*What you are asked to do*. Please set down, with no changes, every line of the material below from the one containing "Image resolution: width=813" through the end. Skip the pictures.
* * * *
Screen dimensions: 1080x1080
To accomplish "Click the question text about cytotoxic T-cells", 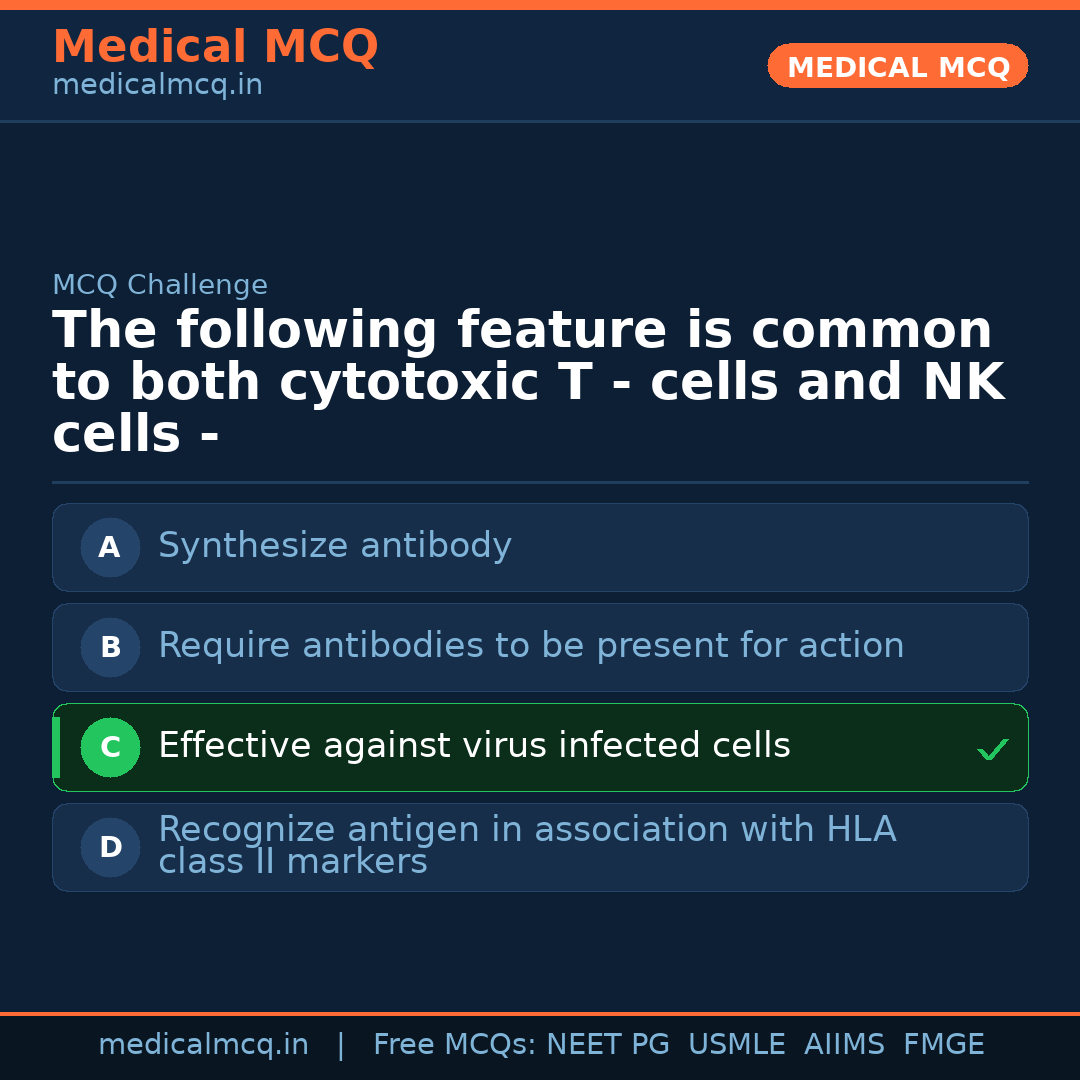I will pos(528,382).
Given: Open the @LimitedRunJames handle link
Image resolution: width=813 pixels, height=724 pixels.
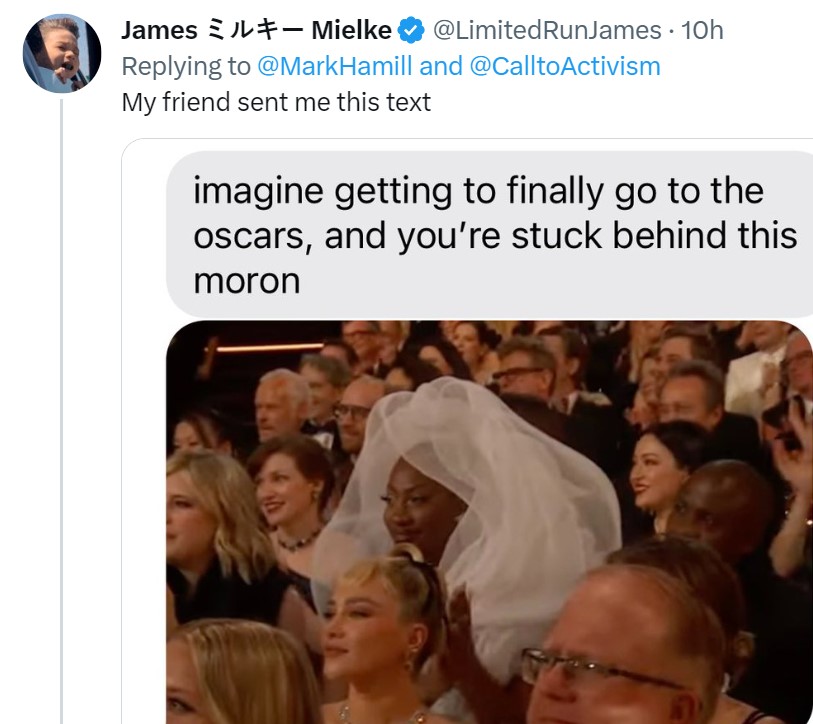Looking at the screenshot, I should pos(545,31).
* * * *
*Final answer*.
Image resolution: width=813 pixels, height=724 pixels.
Looking at the screenshot, I should pos(545,31).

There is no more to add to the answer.